Scientific classification
- Kingdom: Plantae
- Clade: Tracheophytes
- Clade: Gymnospermae
- Division: Gnetophyta
- Class: Gnetopsida
- Order: Ephedrales
- Family: Ephedraceae
- Genus: Ephedra
- Species: E. aspera
- Binomial name: Ephedra aspera Engelm. ex S.Wats.
- Synonyms: Ephedra nevadensis var. aspera (Engelm. ex S.Watson) L.D.Benson; Ephedra peninsularis I.M.Johnst.; Ephedra reedii Cory;

= Ephedra aspera =

- Authority: Engelm. ex S.Wats.
- Conservation status: LC
- Synonyms: Ephedra nevadensis var. aspera (Engelm. ex S.Watson) L.D.Benson, Ephedra peninsularis I.M.Johnst., Ephedra reedii Cory

Species of seed-bearing shrub

Ephedra aspera is a species of Ephedra known by the common names rough jointfir, boundary ephedra, and pitamoreal. It is native to the southwestern United States from California to Texas and parts of northern Mexico as far south as Zacatecas. It is a resident of varied woodland and scrub plant communities.

==Description==
Ephedra aspera is a highly branched shrub often exceeding 1 m in height made up of many long yellow-gold twigs. Its small leaves are just a few millimeters long. Male plants bear pollen cones 4 to 7 millimeters long. Female plants may be darker to reddish in color, bearing seed cones which are slightly larger than those of the male plant and contain only one seed each.

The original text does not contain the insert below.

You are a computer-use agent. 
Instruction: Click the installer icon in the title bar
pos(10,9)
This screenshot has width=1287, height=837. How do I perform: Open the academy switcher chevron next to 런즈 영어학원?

Shrubs are 0.5–1.5 m in length. Bark is gray, cracked and fissured. Branches are opposite or whorled, rigid, angle of divergence is about 30°. Twigs are pale to dark green, becoming yellow with age, not viscid, slightly to strongly scabrous, with numerous longitudinal grooves; internodes are 1–6 cm in length. Terminal buds conic, 1–2 mm, apex obtuse. Leaves opposite (rarely in whorls of 3), 1–3(–5) mm, connate to 1/2–7/8 their length; bases thickened, brown, shredding with age, ± persistent; apex obtuse. Pollen cones 2 (rarely 1 or whorled) at node, obovoid, 4–7 mm, sessile or rarely on short peduncles; bracts opposite, 6–10 pairs, yellow to red-brown, obovate, 3–4 × 2–3 mm, membranous; bracteoles slightly exceeding bracts; sporangiophores 4–5 mm, 1/2 exserted, with 4–6 sessile to short-stalked (less than 1 mm) microsporangia. Seed cones usually 2 at node, ovoid, 6–10 mm, sessile or on short, scaly peduncles; bracts opposite, 5–7 pairs, circular, 4–7 × 2–4 mm, membranous, with red-brown thickened center and base, margins entire. Seed 1, ellipsoid, 5–8 × 2–4 mm, light brown to brown, smooth to slightly scabrous.